No. 2 – Kentucky Wildcats
- Position: Small forward
- Conference: Southeastern Conference

Personal information
- Born: February 11, 2007 (age 19)
- Listed height: 6 ft 8 in (2.03 m)
- Listed weight: 195 lb (88 kg)

Career information
- High school: Woodrow Wilson (Beckley, West Virginia); Huntington Prep (Huntington, West Virginia);
- College: Kentucky (2026–present)

= Braydon Hawthorne =

American basketball player (born 2007)

Braydon Hawthorne (born February 11, 2007) is an American college basketball player for the Kentucky Wildcats of the Southeastern Conference (SEC).

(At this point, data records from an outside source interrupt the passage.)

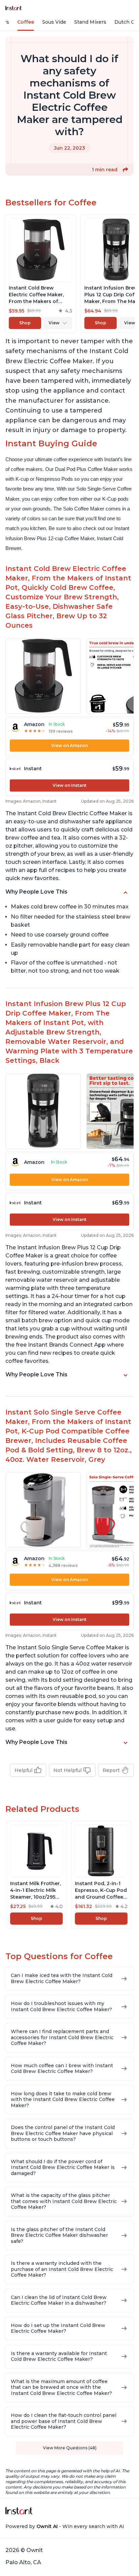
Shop (25, 322)
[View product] (40, 273)
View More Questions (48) (69, 2447)
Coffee (25, 22)
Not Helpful (67, 1770)
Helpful (23, 1770)
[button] (125, 169)
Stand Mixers (90, 22)
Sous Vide (54, 22)
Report (111, 1770)
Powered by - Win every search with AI (64, 2526)
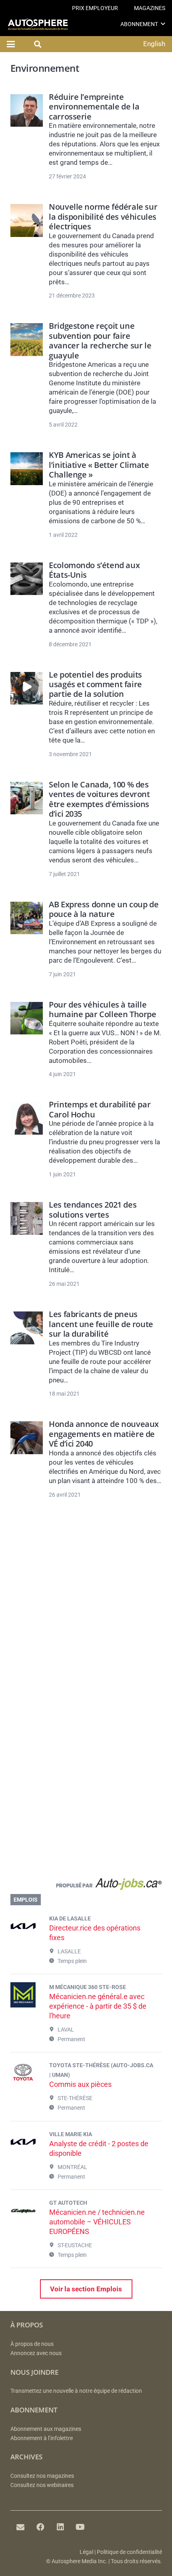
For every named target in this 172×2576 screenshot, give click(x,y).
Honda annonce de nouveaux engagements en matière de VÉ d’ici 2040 (104, 1433)
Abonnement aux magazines (45, 2429)
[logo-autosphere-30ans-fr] (38, 24)
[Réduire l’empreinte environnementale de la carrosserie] (26, 110)
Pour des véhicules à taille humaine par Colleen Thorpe (102, 1009)
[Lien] (86, 1886)
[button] (163, 23)
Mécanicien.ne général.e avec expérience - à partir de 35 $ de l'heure (97, 2006)
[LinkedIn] (60, 2527)
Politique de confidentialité (129, 2552)
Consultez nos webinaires (42, 2485)
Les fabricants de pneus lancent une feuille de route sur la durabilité (101, 1323)
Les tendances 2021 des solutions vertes (92, 1209)
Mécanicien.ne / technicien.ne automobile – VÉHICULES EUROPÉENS (97, 2222)
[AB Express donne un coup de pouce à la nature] (26, 918)
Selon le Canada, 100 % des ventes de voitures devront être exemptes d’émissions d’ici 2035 (99, 799)
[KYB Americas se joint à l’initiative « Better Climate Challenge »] (26, 468)
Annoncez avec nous (36, 2353)
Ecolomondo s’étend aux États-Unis (94, 569)
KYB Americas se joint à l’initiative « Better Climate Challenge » (99, 464)
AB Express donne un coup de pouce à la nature (103, 908)
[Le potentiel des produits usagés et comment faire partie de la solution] (26, 688)
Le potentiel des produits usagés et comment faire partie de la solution (95, 684)
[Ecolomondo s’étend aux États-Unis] (26, 579)
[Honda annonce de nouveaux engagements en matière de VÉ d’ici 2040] (26, 1437)
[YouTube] (80, 2527)
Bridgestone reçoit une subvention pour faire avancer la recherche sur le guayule (100, 340)
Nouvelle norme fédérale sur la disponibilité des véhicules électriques (103, 216)
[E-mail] (20, 2527)
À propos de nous (32, 2344)
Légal (86, 2552)
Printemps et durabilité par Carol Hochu (99, 1109)
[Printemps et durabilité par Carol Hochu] (26, 1118)
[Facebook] (40, 2527)
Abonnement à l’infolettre (41, 2438)
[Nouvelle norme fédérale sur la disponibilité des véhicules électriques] (26, 220)
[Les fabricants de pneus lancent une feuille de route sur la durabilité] (26, 1327)
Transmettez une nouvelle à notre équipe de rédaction (76, 2391)
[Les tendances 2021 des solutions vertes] (26, 1218)
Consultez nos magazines (42, 2476)
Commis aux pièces (80, 2084)
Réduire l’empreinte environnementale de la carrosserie (94, 106)
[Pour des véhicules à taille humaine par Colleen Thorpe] (26, 1018)
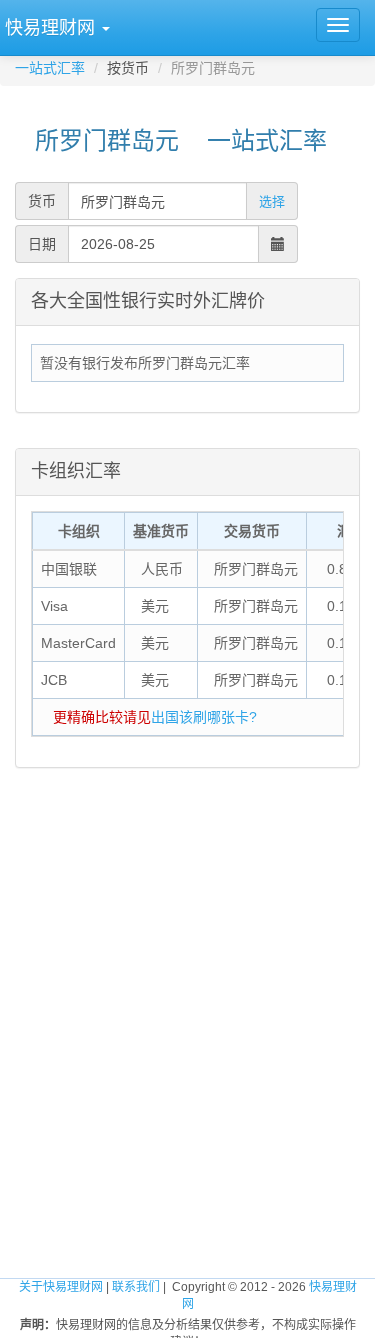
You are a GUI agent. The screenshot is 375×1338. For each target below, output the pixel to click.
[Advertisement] (187, 1000)
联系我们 (136, 1287)
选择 (272, 201)
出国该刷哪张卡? (204, 717)
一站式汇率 (50, 68)
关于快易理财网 (61, 1287)
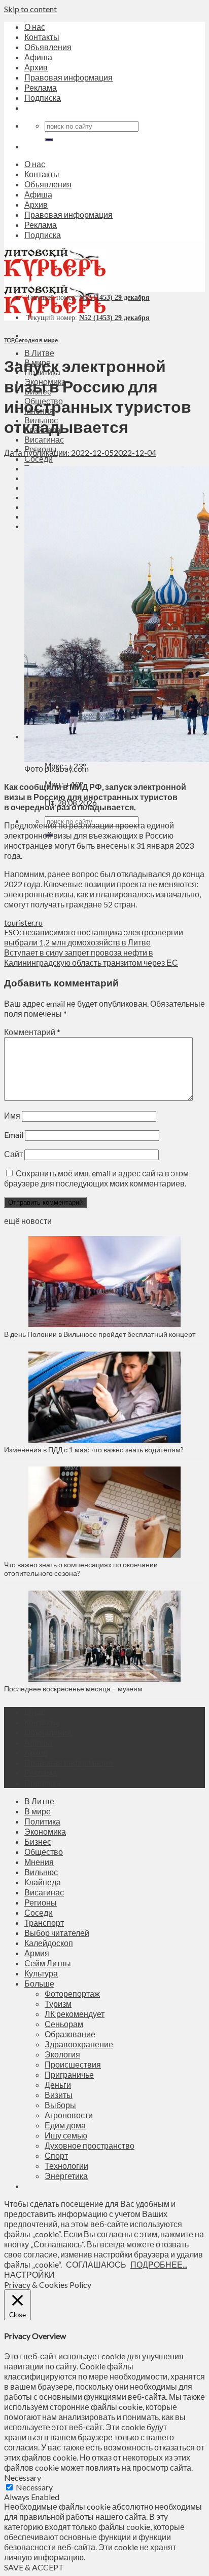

==Early life and high school career==
Hawthorne grew up in Beckley, West Virginia, and initially attended Woodrow Wilson High School before transferring to Huntington Prep for his senior season. At Huntington he averaged 23.5 points and 6 rebounds per game.

===Recruiting===
A consensus four-star prospect, Hawthorne rose from a sub-100 ranking to the top 40 by the end of his senior year. He initially committed to West Virginia, however he reopened his recruitment after then West Virginia coach Darian DeVries took the same position at Indiana. Hawthorne ultimately chose to play for Kentucky over offers from Duke, Pittsburgh, and Virginia Tech.

==College career==
Hawthorne redshirted his freshman season at Kentucky. He returns for the 2026–27 season as a redshirt freshman.
==Personal life==
Hawthorne has 3 brothers and sisters including Zyon, who will be a freshman on the Kentucky roster for the 2026–27 season.